A matéria tem potencial para reduzir o imposto cobrado sobre a gasolina, o diesel e o etanol, mas também representaria uma perda de arrecadação de cerca de R$6,4 bilhões por ano para o Estado – deste valor, R$1,6 bilhão caberia às prefeituras.
O projeto, de autoria do deputado Bruno Engler (PRTB), estava na pauta da reunião extraordinária para ser apreciado no fim de outubro. Entretanto, o líder do bloco do Governo Romeu Zema (Novo), Raul Belém (PSC), propôs uma emenda ao texto em plenário, o que impediu a votação.
Durante a reunião da Comissão de Fiscalização Financeira esta semana, o relator do projeto, deputado Hely Tarquínio (PV), apresentou parecer manifestando que a emenda do deputado Raul Belém equivalia à simples rejeição da proposta original.
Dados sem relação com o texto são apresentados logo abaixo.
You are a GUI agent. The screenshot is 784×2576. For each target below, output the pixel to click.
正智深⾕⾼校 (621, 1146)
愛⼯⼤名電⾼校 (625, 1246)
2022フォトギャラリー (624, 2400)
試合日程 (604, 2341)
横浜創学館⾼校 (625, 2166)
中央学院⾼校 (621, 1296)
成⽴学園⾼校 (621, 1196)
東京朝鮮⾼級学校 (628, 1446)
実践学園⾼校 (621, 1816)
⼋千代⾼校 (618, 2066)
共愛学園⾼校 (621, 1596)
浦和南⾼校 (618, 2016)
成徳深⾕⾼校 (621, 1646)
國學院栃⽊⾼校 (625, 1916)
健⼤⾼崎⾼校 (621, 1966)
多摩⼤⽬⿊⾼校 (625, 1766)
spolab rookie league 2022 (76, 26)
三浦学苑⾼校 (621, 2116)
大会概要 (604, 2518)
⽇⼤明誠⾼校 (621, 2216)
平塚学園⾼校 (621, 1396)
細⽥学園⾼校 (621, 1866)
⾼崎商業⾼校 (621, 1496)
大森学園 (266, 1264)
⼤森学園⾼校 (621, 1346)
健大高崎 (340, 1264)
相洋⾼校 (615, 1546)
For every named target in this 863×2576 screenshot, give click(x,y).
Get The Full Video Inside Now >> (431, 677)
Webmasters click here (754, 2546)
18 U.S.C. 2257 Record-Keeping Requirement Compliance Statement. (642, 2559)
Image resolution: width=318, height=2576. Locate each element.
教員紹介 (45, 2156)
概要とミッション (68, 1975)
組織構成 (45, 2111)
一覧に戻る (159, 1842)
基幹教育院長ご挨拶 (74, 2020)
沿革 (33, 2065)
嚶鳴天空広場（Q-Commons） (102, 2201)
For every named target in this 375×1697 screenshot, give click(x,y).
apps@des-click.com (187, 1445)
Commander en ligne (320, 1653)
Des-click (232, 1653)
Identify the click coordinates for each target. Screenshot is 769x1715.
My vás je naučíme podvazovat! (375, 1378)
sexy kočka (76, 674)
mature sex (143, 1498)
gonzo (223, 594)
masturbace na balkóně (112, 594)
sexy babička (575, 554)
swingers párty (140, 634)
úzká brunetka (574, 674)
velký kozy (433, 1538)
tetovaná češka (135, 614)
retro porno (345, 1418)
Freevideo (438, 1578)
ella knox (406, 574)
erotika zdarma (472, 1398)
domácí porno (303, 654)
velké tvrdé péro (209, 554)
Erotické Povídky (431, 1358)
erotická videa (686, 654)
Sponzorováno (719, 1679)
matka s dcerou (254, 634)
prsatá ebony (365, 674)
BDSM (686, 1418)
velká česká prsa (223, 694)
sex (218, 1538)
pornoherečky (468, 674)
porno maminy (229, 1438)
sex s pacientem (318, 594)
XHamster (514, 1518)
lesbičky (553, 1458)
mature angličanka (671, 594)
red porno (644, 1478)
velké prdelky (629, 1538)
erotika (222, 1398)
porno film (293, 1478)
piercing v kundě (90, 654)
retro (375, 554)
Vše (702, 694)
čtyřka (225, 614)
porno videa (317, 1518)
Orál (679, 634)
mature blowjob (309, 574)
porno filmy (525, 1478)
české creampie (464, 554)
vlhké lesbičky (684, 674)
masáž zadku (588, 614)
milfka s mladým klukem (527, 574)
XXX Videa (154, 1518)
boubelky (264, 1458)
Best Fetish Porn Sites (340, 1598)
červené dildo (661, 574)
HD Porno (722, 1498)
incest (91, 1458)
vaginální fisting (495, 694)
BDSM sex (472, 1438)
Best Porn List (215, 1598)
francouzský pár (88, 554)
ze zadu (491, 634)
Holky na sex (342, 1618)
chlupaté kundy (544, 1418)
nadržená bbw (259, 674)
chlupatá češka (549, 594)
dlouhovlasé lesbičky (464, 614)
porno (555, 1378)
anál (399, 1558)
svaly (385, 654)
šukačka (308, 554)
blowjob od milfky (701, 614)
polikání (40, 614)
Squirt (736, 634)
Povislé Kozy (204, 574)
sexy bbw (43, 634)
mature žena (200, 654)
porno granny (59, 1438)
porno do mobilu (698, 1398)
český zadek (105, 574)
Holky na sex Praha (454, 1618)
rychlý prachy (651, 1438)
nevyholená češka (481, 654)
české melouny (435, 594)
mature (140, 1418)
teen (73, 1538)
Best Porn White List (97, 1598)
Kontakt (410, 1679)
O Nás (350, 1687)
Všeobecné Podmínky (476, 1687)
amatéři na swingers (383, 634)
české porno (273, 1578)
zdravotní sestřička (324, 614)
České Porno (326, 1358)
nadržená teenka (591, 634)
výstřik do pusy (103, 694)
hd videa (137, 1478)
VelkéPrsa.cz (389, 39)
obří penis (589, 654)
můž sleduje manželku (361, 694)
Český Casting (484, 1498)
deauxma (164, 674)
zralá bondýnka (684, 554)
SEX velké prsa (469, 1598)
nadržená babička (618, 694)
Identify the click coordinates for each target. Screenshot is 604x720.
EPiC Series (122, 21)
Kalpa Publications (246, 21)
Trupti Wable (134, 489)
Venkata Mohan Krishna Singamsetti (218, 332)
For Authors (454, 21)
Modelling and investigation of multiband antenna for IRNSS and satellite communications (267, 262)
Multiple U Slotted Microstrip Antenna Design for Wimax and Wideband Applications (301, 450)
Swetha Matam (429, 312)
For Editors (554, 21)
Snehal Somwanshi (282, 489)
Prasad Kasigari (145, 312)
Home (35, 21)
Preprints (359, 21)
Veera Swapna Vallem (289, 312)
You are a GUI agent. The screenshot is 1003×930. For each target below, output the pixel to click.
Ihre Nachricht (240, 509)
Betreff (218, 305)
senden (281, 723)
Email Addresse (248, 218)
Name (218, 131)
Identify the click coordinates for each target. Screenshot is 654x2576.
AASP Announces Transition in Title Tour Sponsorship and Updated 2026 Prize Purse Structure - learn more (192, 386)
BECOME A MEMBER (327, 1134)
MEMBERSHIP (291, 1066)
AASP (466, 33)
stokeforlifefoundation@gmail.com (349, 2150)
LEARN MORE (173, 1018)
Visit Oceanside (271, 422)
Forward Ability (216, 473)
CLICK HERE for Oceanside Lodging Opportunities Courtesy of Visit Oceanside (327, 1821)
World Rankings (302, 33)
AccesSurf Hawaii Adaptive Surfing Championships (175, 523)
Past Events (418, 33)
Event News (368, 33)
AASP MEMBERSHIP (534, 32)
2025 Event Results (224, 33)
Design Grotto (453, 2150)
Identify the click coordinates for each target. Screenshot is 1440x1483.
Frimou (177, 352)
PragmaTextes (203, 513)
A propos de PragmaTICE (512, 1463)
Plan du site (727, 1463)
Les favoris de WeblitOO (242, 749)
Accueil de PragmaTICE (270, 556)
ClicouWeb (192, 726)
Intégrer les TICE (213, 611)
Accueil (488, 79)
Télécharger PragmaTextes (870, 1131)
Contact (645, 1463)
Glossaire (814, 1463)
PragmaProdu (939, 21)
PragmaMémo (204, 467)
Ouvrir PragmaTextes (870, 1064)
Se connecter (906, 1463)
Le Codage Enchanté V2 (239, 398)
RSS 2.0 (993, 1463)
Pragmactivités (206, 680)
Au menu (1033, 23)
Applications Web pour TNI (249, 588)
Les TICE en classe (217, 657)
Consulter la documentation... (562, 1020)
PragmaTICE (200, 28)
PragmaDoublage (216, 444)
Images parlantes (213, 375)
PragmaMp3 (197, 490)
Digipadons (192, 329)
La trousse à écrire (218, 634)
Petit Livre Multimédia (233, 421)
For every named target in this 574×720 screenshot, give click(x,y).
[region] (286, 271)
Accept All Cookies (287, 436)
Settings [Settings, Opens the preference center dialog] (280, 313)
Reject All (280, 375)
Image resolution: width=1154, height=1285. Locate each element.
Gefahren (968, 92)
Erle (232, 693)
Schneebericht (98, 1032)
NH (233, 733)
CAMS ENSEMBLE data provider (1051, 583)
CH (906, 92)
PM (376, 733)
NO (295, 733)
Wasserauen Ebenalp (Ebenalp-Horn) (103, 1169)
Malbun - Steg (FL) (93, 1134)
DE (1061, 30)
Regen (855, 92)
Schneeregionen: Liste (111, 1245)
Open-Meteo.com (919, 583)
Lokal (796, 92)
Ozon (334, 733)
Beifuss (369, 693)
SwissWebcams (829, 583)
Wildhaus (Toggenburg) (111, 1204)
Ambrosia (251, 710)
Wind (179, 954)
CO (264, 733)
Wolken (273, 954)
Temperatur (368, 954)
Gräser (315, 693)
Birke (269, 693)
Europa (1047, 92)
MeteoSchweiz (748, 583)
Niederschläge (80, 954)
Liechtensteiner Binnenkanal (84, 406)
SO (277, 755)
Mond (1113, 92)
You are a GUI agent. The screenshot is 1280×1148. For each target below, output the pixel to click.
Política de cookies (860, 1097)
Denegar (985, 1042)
O projeto em tramitação na Assembleia visa proibir o acúmulo de tributos incidentes sobre combustíveis e lubrificantes em Minas Gerais, ou seja, a cobrança de impostos sobre impostos. A matéria prevê a incidência do ICMS somente na comercialização e na industrialização feitas pelas refinarias. Os postos de revenda ao consumidor final, assim, seriam proibidos de cobrar o tributo.
No parecer, o relator argumentou que a proposta reduzirá o valor do imposto, mas posicionou acreditar que a perda de receita deverá ser compensada pelo aumento do consumo e pelo desenvolvimento econômico decorrente dos novos critérios.